Assigned task: In the records below, the line containing "教师 (2401, 43)" is the first to keep. Retype it and all later lines exactly, through the end.

== Segment start ==

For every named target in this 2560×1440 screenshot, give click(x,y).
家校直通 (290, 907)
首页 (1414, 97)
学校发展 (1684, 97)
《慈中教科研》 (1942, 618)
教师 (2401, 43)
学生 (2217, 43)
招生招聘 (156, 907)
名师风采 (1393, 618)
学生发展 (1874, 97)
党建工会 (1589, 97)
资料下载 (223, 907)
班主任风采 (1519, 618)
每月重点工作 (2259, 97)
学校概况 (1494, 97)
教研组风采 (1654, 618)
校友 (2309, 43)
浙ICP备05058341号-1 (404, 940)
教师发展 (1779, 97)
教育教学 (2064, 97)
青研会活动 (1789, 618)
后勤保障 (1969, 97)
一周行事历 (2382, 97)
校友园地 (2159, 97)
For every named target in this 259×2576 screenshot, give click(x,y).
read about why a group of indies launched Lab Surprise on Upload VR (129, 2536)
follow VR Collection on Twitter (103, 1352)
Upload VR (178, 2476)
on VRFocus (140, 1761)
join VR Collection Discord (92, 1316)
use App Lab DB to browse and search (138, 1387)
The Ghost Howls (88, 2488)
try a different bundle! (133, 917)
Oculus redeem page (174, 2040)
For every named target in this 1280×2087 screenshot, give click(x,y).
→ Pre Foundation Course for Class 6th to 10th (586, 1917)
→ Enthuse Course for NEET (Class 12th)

== Segment end ==

Response to this exercise:
教师 (2401, 43)
学生 (2217, 43)
招生招聘 (156, 907)
名师风采 (1393, 618)
学生发展 (1874, 97)
党建工会 (1589, 97)
资料下载 (223, 907)
班主任风采 (1519, 618)
每月重点工作 (2259, 97)
学校概况 (1494, 97)
教研组风采 (1654, 618)
校友 (2309, 43)
浙ICP备05058341号-1 (404, 940)
教师发展 (1779, 97)
教育教学 (2064, 97)
青研会活动 (1789, 618)
后勤保障 (1969, 97)
一周行事历 (2382, 97)
校友园地 (2159, 97)
For every named target in this 259×2576 screenshot, give click(x,y).
read about why a group of indies launched Lab Surprise on Upload VR (129, 2536)
follow VR Collection on Twitter (103, 1352)
Upload VR (178, 2476)
on VRFocus (140, 1761)
join VR Collection Discord (92, 1316)
use App Lab DB to browse and search (138, 1387)
The Ghost Howls (88, 2488)
try a different bundle! (133, 917)
Oculus redeem page (174, 2040)
For every named target in this 1280×2087 screenshot, give click(x,y).
→ Pre Foundation Course for Class 6th to 10th (586, 1917)
→ Enthuse Course for NEET (Class 12th)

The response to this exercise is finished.